ORGANIC CATION-TRANSPORT AND CATIONIC DRUG-INTERACTIONS IN FRESHLY ISOLATED PROXIMAL TUBULAR CELLS OF THE RAT

Freshly isolated proximal tubular cells (PTC) of the rat are used to study the uptake of a prototypical organic cation, tetraethylammonium (TEA), and the influence of other cationic drugs on TEA uptake. The time dependency of 50 muM TEA uptake was determined by incubating PTC for time periods from 10 sec until 60 min. TEA uptake was linear for at least 2 min and reached equilibrium after 30 min. The cell to medium ratio reached a value of 8 after 60 min, indicating marked accumulation of TEA. TEA uptake was concentration dependent and saturable, with an apparent K(m) of 63 +/- 7 muM and V(max) of 0.57 +/- 0.02 nmol/mg protein.min.

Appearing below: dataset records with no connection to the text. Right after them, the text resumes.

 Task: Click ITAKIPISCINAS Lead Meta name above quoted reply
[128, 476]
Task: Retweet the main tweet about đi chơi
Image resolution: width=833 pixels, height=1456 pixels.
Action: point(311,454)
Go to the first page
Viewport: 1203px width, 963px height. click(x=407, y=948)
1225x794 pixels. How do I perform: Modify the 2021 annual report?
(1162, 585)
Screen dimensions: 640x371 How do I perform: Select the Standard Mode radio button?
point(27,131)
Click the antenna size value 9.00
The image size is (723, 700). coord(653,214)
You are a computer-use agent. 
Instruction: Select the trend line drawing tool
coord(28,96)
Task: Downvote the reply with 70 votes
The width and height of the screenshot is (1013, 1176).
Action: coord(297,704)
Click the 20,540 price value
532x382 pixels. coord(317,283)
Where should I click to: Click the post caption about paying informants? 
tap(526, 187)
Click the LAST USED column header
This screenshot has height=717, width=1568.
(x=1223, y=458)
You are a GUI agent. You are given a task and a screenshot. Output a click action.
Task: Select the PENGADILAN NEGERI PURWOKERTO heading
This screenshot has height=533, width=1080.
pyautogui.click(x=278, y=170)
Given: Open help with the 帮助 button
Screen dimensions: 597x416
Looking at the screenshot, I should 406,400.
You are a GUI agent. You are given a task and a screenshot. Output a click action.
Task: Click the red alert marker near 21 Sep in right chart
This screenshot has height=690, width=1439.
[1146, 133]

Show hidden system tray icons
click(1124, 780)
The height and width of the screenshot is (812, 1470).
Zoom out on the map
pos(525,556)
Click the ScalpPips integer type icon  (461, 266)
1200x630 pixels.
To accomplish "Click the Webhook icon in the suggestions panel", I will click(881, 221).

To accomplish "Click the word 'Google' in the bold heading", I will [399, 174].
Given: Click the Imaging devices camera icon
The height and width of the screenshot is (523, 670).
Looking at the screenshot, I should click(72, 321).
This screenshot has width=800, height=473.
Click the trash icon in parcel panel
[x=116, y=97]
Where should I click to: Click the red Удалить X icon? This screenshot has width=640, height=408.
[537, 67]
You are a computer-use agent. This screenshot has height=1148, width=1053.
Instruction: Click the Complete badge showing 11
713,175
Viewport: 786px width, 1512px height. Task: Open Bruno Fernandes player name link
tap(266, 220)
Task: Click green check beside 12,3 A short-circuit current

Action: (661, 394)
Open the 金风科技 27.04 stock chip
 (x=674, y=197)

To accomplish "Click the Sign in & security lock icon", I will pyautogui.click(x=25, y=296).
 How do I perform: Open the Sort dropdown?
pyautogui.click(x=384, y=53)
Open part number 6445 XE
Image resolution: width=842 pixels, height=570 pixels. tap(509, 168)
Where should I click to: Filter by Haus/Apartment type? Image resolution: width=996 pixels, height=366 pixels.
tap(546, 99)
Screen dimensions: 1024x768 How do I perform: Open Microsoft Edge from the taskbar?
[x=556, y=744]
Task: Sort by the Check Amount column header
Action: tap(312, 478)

In comparison with cells cultured on filters, the overall transport characteristics of TEA in PTC seem to resemble basolateral to apical flux. The concentration-dependent inhibition of some H-2 antagonists and various cations on 32 muM TEA uptake was investigated, as well as the interaction with probenecid. Analysis of the log-concentration inhibition curves showed that mepiperphenidol, trimethoprim, famotidine and cimetidine had a high and low IC50 value, whereas ranitidine, nizatidine, cimetidine sulfoxide, N1-methylnicotinamide and probenecid had only a low IC50 value. The data reported here are comparable with those from other preparations, and it is possible to extrapolate to the human in vivo situation. Moreover, the isolation procedure is relatively simple and quick and the yield is high.